Si dans les pays développés les infrastructures existent, ce n'est pas toujours le cas dans de nombreux pays africains, notamment dans le secteur rural où il se pose le problème de disponibilité de ces infrastructures. En effet, des ménages sont privés de soins de santé ou d'éducation parce que l'école ou le centre de santé n'existe pas ou se situe à une distance très éloignée. On pourrait dire ici qu'on a des pauvres "involontaires". Cette situation a été décrite par Diarra et Kouma (2009) dans leur étude portant sur la détermination d'un noyau dur de la pauvreté dans le milieu rural agricole ivoirien.

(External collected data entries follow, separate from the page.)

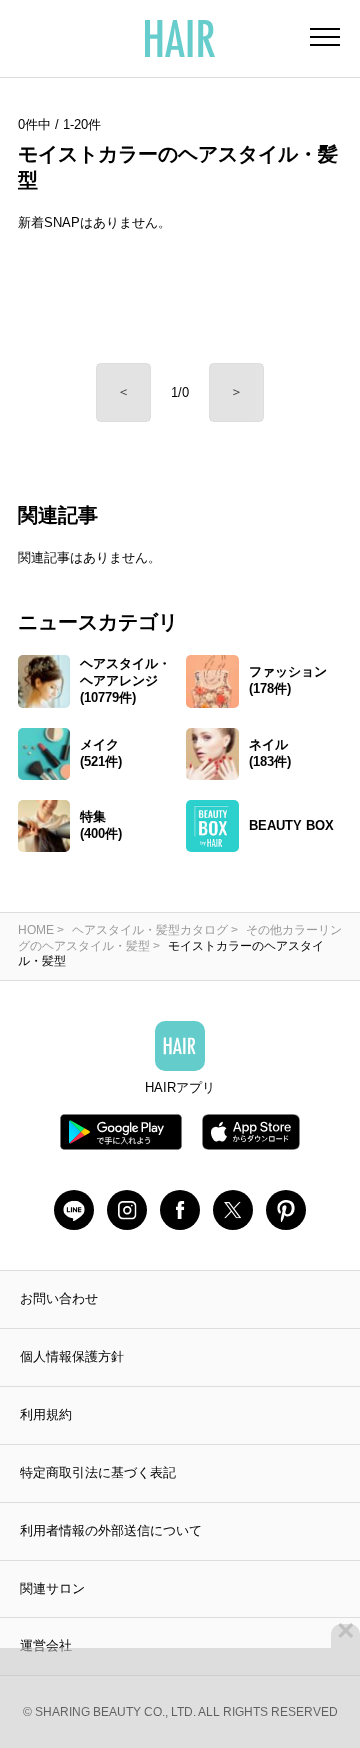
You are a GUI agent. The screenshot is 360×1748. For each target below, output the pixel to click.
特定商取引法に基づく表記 (98, 1472)
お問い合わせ (59, 1298)
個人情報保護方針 (72, 1356)
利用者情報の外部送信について (111, 1530)
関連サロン (52, 1588)
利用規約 (46, 1414)
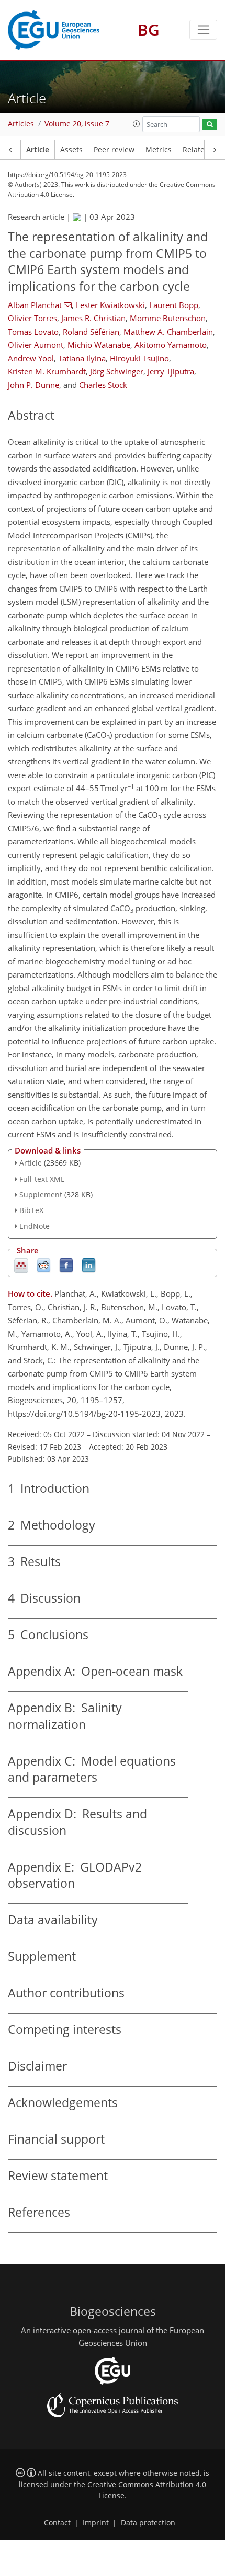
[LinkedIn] (89, 1264)
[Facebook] (66, 1264)
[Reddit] (44, 1264)
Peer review (114, 150)
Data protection (148, 2522)
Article (37, 150)
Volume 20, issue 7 (76, 123)
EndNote (34, 1226)
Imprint (96, 2522)
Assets (71, 150)
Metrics (158, 150)
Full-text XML (41, 1179)
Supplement (40, 1194)
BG (149, 29)
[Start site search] (209, 125)
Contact (57, 2522)
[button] (136, 123)
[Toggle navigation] (203, 30)
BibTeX (31, 1210)
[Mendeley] (21, 1264)
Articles (21, 123)
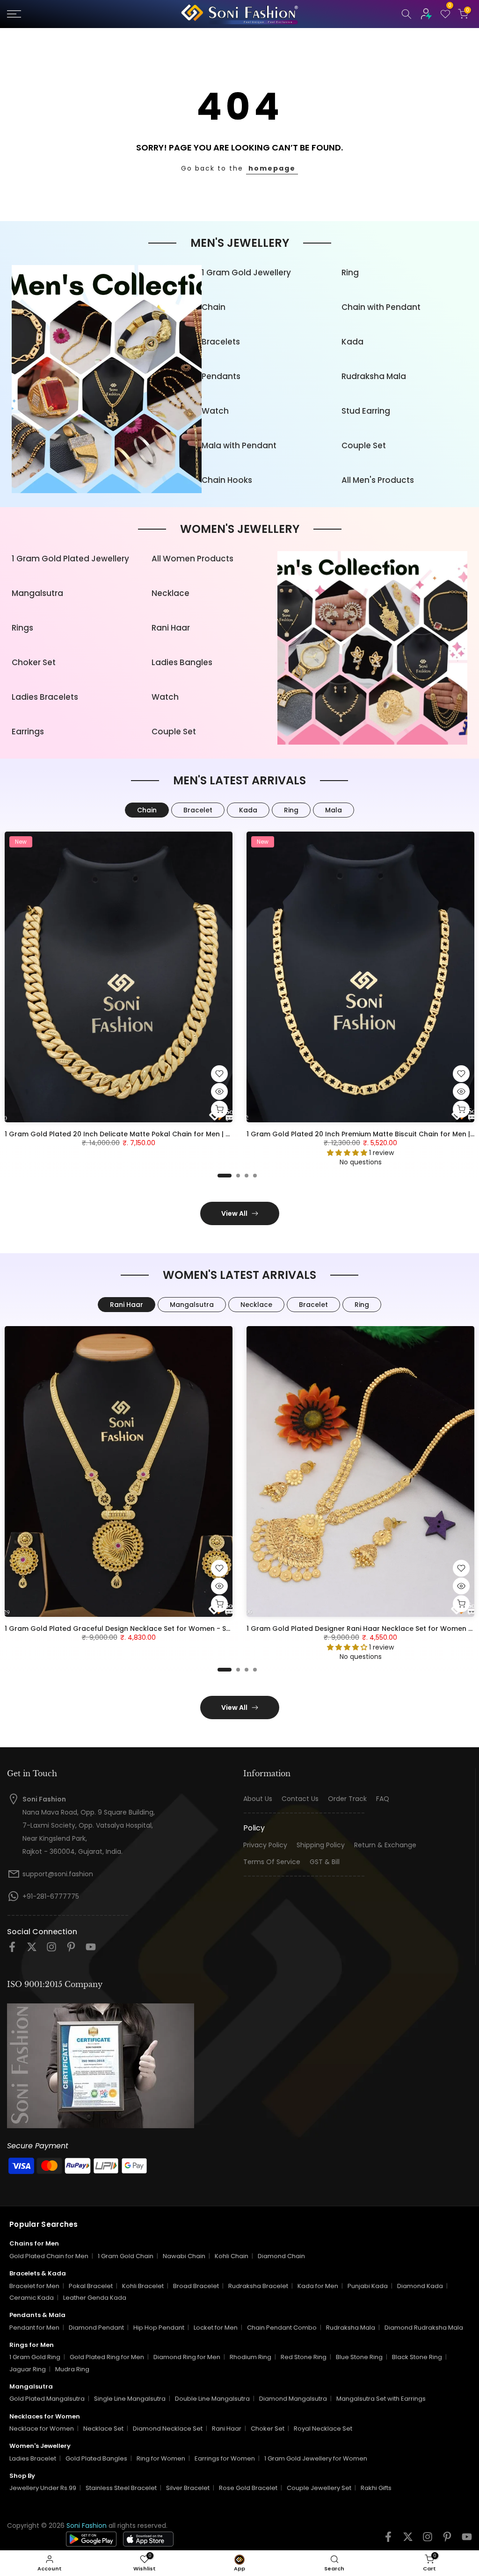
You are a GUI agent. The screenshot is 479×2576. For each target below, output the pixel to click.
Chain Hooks (227, 480)
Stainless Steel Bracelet (121, 2487)
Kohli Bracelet (143, 2286)
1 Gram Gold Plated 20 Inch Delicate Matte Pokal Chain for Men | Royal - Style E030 (145, 1134)
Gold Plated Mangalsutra (47, 2398)
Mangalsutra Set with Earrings (381, 2398)
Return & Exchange (385, 1845)
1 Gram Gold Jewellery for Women (315, 2458)
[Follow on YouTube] (91, 1950)
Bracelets (221, 341)
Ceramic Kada (31, 2297)
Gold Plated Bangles (96, 2458)
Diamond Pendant (96, 2327)
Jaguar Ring (27, 2369)
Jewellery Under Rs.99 (42, 2487)
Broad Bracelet (196, 2286)
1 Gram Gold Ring (34, 2357)
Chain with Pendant (381, 307)
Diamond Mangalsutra (293, 2398)
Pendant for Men (34, 2327)
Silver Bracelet (188, 2487)
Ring (350, 272)
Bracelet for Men (34, 2286)
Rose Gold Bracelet (248, 2487)
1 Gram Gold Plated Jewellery (70, 558)
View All (234, 1213)
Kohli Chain (231, 2256)
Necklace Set (103, 2428)
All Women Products (192, 558)
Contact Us (300, 1798)
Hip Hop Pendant (158, 2327)
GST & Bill (325, 1862)
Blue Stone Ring (359, 2357)
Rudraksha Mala (373, 376)
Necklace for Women (41, 2428)
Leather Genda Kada (94, 2297)
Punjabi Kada (368, 2286)
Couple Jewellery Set (319, 2487)
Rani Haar (171, 627)
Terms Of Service (271, 1862)
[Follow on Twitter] (32, 1950)
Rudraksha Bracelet (258, 2286)
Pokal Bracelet (91, 2286)
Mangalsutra (37, 593)
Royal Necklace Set (323, 2428)
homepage (272, 168)
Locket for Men (216, 2327)
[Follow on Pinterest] (71, 1950)
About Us (257, 1798)
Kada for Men (318, 2286)
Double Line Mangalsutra (212, 2398)
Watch (215, 410)
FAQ (382, 1798)
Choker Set (34, 662)
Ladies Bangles (182, 662)
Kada (352, 341)
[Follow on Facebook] (12, 1950)
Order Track (347, 1798)
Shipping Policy (321, 1845)
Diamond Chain (281, 2256)
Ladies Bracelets (45, 697)
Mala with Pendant (239, 445)
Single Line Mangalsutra (130, 2398)
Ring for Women (161, 2458)
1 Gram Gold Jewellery (246, 272)
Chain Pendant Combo (282, 2327)
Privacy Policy (265, 1845)
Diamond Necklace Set (168, 2428)
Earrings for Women (225, 2458)
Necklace (170, 593)
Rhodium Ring (250, 2357)
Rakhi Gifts (376, 2487)
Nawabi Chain (184, 2256)
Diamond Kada (420, 2286)
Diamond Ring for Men (186, 2357)
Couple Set (363, 445)
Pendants (221, 376)
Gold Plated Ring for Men (107, 2357)
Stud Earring (365, 410)
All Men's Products (377, 480)
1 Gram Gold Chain (125, 2256)
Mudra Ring (72, 2369)
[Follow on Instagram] (51, 1950)
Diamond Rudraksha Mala (424, 2327)
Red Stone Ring (304, 2357)
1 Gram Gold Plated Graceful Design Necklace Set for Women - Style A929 (131, 1628)
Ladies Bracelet (32, 2458)
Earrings (28, 731)
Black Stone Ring (417, 2357)
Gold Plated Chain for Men (48, 2256)
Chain (213, 307)
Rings (22, 627)
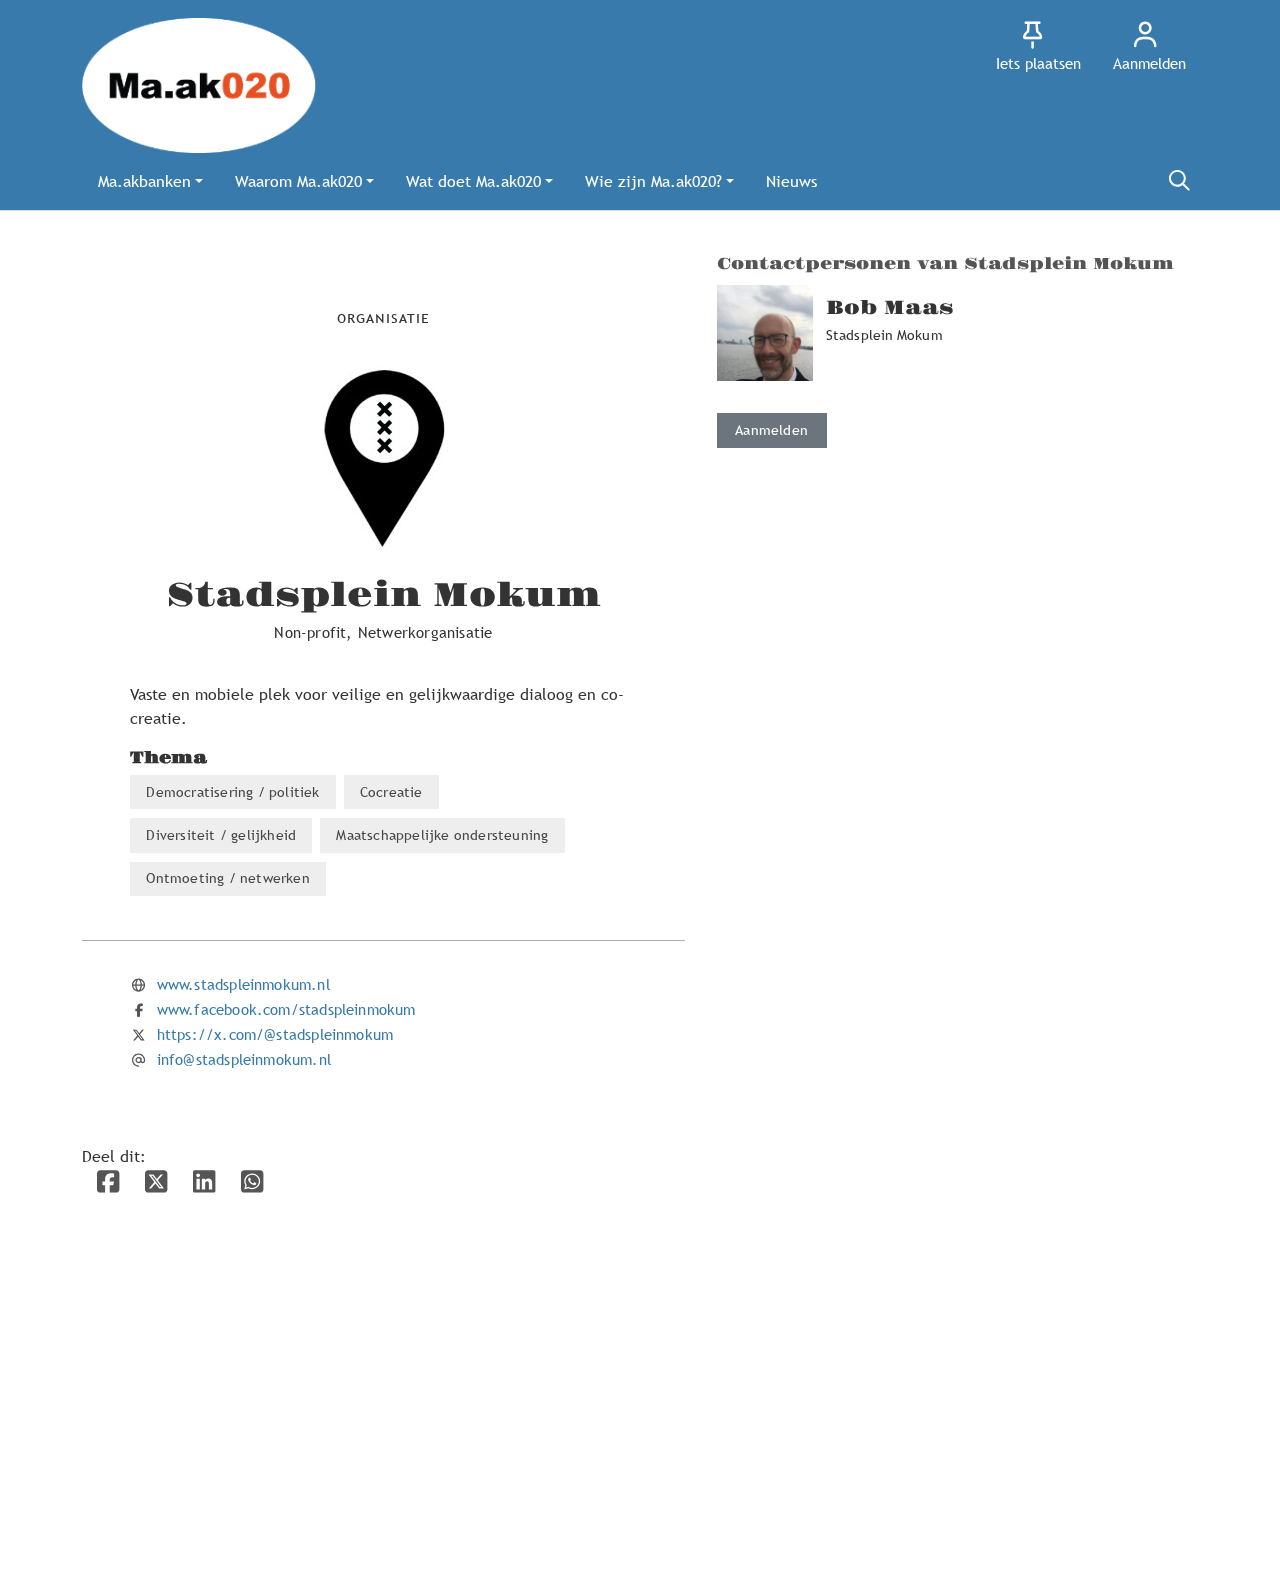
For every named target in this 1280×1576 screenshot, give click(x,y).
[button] (150, 181)
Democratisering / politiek (232, 792)
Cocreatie (391, 792)
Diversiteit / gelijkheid (221, 835)
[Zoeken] (1179, 181)
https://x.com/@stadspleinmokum (275, 1034)
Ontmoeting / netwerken (227, 878)
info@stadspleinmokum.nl (244, 1059)
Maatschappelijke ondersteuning (442, 835)
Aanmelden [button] (771, 430)
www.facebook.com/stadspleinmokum (286, 1009)
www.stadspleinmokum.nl (243, 984)
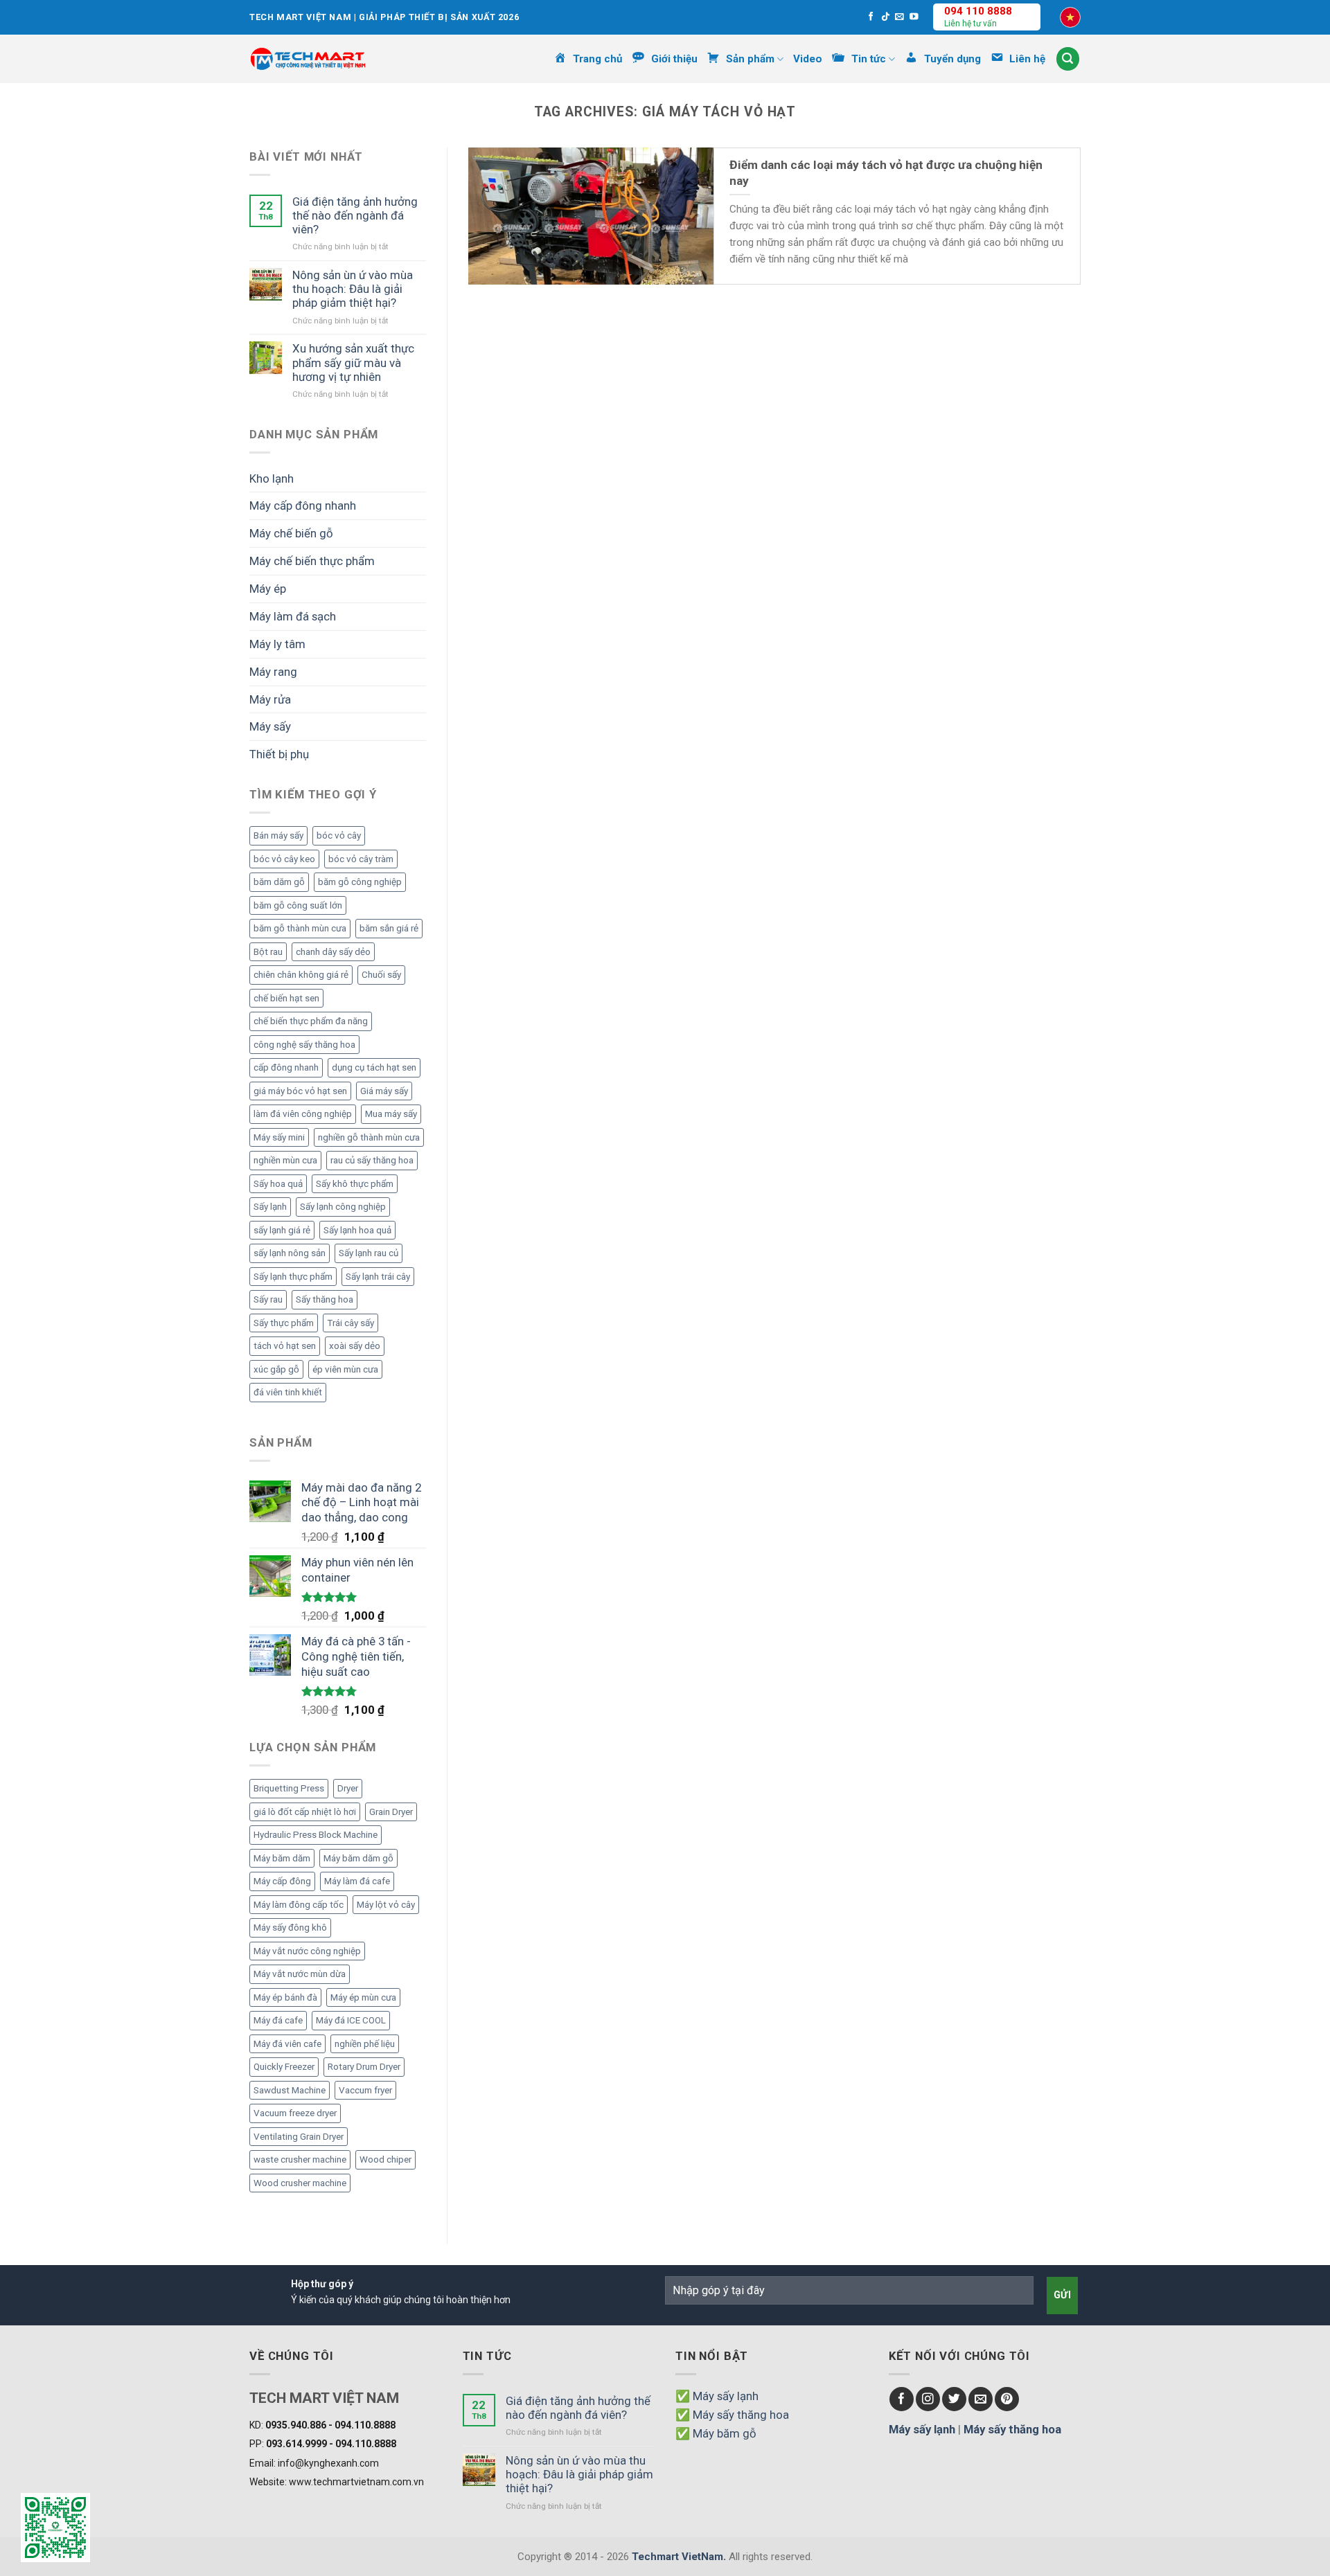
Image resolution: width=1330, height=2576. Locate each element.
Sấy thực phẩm (284, 1323)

Il ressort de leurs résultats (à partir des données de l'ENV 2002) qu'il y a plus de pauvres par la méthode de privation relative (69,3%) que de pauvres par la méthode monétaire (50,5%), dans le milieu rural agricole ivoirien en 2002.

Approche patrimoniale  de la pauvreté (ou par les actifs)

La pauvreté patrimoniale se mesure à travers un indicateur composite. Il mesure la possession ou non d'actifs qui constituent le patrimoine.

Le constat qui est fait au niveau rural, c'est que les ménages ont des actifs qu'on ne comptabilise pas toujours alors que leur valorisation peut permettre d'acquérir un revenu qui contribuerait à l'amélioration de leur bien-être. L'idée derrière cette approche, c'est de capter ce que possèdent les ménages. Ainsi, en cas de difficultés financières, il leur sera possible d'user de ces actifs pour les transformer en ressources monétaires éventuellement pour acquérir les biens et services indispensables à la satisfaction de leurs besoins vitaux.

Diarra et Kouma, dans leur étude, montrent qu'à travers cette méthode 22% des ménages sont pauvres, taux très inférieur à ceux de la pauvreté monétaire et de la pauvreté de privation relative.

L'un des constats de ces auteurs est que la rationalité économique n'est pas toujours verifiée dans le secteur rural où il y a une encore une survivance des considérations sociologiques. En effet, ils constatent que malgré la possession d'actifs, les populations ne procèdent pas systématiquement à la transformation de leurs actifs en revenu monétaire, notamment pour la satisfaction de leurs besoins, même de type alimentaire. Ce résultat permet de nuancer l'idée que la mesure de la pauvreté par les actifs pourrait être une approximation de la methode monetaire, comme l'ont montré Sahn et Stifel (2003).

L'une des raisons réside dans le fait que déstocker une partie de leur patrimoine est perçu dans les communautés rurales africaines, comme une perte de son statut social dans la société. Ces actifs sont plutôt utilisés lors des évènements heureux (mariages, baptêmes,…) ou malheureux (enterrements, funérailles,…), qui sont des occasions pour certains de montrer ou d'affirmer leur position sociale dans la communauté.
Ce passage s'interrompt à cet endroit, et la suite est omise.